「非営利団体の資金調達ハンドブック」(徳永 洋子 著)出版記念セミナー

5/11(木)に日本財団ビルで行われたCANPANセミナー非営利団体の資金調達ハンドブック」出版記念セミナーに参加しました。

 「非営利団体の資金調達ハンドブック 」徳永 洋子 著(時事通信社

http://amzn.asia/8iEUerX

非営利団体の資金調達ハンドブック」出版記念セミナー

http://canpan20170511.peatix.com/?lang=ja

 私は、昨年4月から、非営利団体NPO)を支援する仕事を担当していますが、この1年でいろいろ書籍等を読んで学んできました。ビジネス書や仕事術の講師もしている私が、NPOに関する書籍を探すなかで気づいたのは、いわゆるハウ・ツー本が少ないということです。
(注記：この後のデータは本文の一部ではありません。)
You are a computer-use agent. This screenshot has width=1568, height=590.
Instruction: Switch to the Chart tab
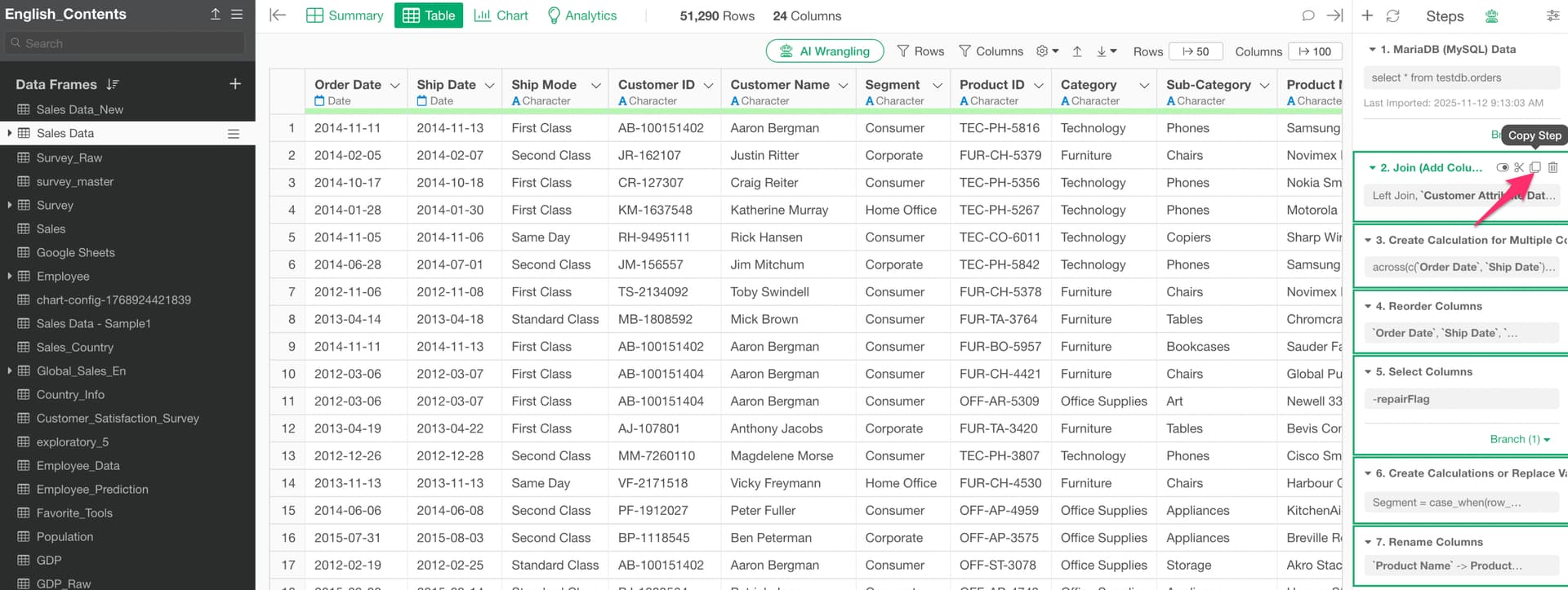point(501,16)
もちろん、ハウ・ツー本がないわけではありません。いわゆる手続き(NPO法人の設立認証、税金、労務など)についての本は、まだまだ難しいものが多いものの、出版されています。これに対して、非営利団体の抱えている課題は、資金がない、広報力がない、人材がいない、という「3ない」です。そういった悩みを解決するための具体的なハウ・ツー本が少ないのです。

いわゆるNPOの方は、非常に前のめりの方が多くて、自らが取り組んでいること、行いたいことについては熱く語ります。しかし、その活動を継続、維持するために必要な事務や資金調達、広報などについては苦手な方が非常に多い印象があります。その意味で、本来やりたいことにできるだけ時間を割き、資金調達や広報について短期間でノウハウを学ぶ本として、現時点で本書は最適な本だと思います。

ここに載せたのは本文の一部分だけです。